Raise also known as "bid" in most versions, a player can increase the quantity of dice (e.g. from "five threes" to "six threes") or the die number (e.g. "five threes" to "five sixes") or both. If a player increases the quantity, they can choose any number e.g. a bid may increase from "five threes" to "six twos".
Bidding aces a player who wishes to bid aces can halve the quantity of dice, rounding upwards. For instance, if the current bid is "five threes" then the next player would have to bid at least three aces.
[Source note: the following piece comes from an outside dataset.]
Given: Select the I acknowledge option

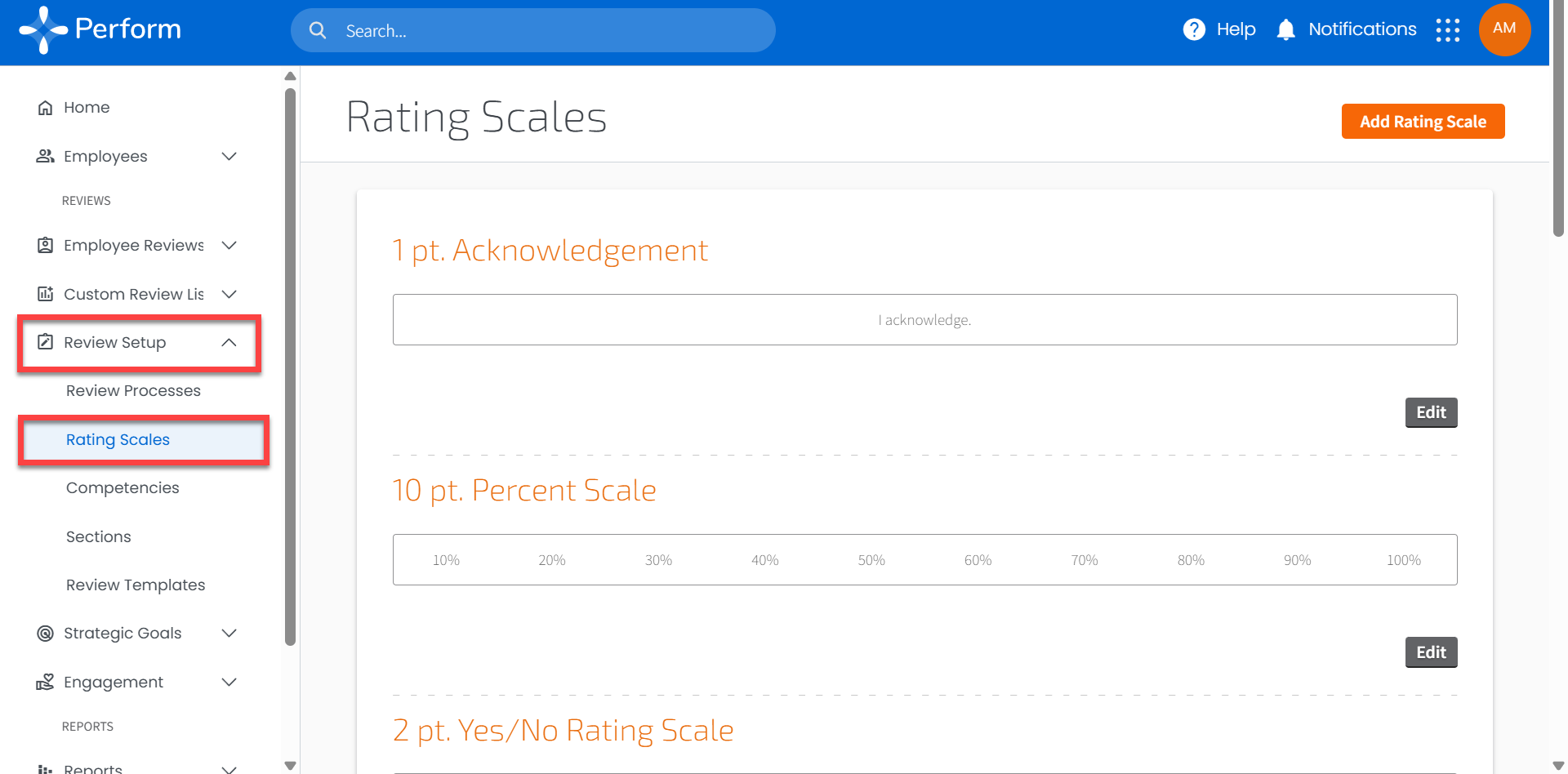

If the current bid is aces, the next player can call dudo or increase the quantity (e.g. "four aces") or bid a different number, in which case the lower bound on the quantity is one more than double the previous quantity—for instance, from "three aces", a player wishing to bid fours would have to bid "seven fours" or higher.
Call also known as dudo, if the player calls, it means that they do not believe the previous bid was correct. All dice are then shown and, if the guess is not correct, the previous player (the player who made the bid) loses a die. If it is correct, the player who called loses a die. A player with no dice remaining is eliminated from the game. After calling, a new round starts with the player that lost a die making the first bid, or (if that player was eliminated) the player to that player's left.
Spot on also known as "calza" in some versions, the player claims that the previous bidder's bid is exactly right. If the number is higher or lower, the claimant loses the round; otherwise, the bidder loses the round. A "spot-on" claim typically has a lower chance of being correct than a challenge, so a correct "spot on" call sometimes has a greater reward, such as the player regaining a previously lost die.
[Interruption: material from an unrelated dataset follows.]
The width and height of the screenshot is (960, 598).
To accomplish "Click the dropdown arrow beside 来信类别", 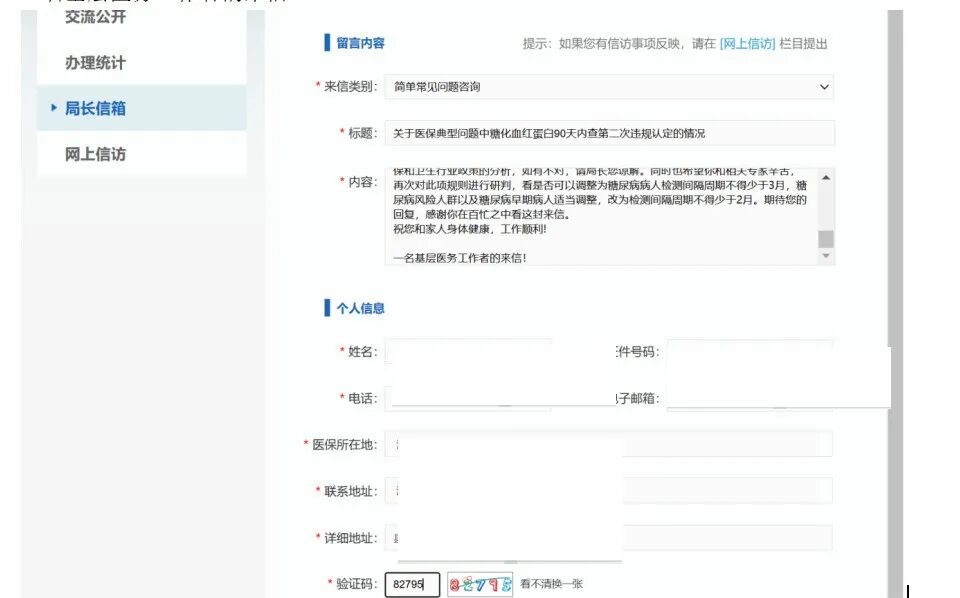I will 825,86.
When a player first reaches one dice (i.e. loses a round and goes from two dice to one), a Palifico round is played. During this round, the player makes an opening bid and their choice of die number cannot be changed. Aces are not wild during the round. For instance, the player who is down to one die may bid "two fours", and the next player's only options are to raise the quantity (to "three fours" or higher), or to call.

The game ends when only one player has dice remaining; that player is the winner.

Rule Variants 
Dice Loss Penalty 

"Dead man’s Kalzah"
Australian variant - for players that have ended the game early - Dead man's Kalzah can be called once per game, after that player has lost all 5 dice in total, returns with only 2 dice.

"Veteran Palafico"
Australian variant proposed bill - player on Palafico, next opponent can over-ride palafico if they have already survive a previous palafico round. This is being challenged by Lord Rockman. Meaning that 6 ones is not more powerful than one one. One should be more powerful than 7

Players lose as many dice as the difference between the challenged bid and the actual number of dice. This risk of having a wrong prediction is greater.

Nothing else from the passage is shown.